Below is a set of entries. Print the line that contains "Task: Open the" and every later line word for word, through the final one.

DATASET EXTRACT:
* * *

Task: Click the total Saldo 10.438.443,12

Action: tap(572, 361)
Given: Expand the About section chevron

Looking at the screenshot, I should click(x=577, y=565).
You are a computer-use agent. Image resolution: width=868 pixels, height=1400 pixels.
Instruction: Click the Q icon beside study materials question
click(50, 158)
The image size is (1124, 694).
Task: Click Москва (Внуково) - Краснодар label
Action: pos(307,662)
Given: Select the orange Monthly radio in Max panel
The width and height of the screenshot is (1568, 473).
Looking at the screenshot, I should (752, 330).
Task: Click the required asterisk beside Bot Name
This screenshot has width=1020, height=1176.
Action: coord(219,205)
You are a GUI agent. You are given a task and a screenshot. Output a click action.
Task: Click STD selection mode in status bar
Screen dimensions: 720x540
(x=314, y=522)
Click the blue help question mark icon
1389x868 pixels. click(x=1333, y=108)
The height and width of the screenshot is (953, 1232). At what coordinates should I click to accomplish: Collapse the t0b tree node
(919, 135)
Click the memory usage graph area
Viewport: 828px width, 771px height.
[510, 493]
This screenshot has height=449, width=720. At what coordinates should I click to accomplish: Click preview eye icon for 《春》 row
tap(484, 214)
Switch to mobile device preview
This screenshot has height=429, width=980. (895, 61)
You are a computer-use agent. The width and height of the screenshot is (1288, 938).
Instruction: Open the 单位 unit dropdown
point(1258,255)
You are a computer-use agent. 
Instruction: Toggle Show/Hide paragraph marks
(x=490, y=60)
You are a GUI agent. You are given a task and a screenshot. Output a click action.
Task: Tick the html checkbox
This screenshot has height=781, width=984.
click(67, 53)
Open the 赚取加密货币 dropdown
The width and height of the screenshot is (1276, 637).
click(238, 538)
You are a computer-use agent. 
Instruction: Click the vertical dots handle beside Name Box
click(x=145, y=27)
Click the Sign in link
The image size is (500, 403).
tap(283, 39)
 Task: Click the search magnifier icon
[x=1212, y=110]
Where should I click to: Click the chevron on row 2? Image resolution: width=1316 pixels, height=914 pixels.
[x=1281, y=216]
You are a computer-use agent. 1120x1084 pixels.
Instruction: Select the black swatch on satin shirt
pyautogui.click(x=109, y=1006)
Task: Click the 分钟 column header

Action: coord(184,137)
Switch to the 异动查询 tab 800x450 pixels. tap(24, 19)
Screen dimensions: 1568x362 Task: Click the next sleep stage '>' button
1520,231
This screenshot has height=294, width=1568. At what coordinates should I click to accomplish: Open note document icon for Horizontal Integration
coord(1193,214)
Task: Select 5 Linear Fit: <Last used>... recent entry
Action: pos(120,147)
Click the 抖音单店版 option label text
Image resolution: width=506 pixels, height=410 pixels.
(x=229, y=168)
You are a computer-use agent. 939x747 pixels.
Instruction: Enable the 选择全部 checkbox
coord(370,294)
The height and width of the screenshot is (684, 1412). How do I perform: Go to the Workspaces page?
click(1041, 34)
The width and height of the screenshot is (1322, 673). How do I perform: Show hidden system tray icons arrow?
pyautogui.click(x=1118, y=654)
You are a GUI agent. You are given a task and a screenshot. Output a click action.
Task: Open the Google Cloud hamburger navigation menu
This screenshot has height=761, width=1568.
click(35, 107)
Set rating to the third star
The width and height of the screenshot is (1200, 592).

* * *

OUTPUT OF THE TASK:
Task: Open the Google Cloud hamburger navigation menu
This screenshot has height=761, width=1568.
click(35, 107)
Set rating to the third star
The width and height of the screenshot is (1200, 592).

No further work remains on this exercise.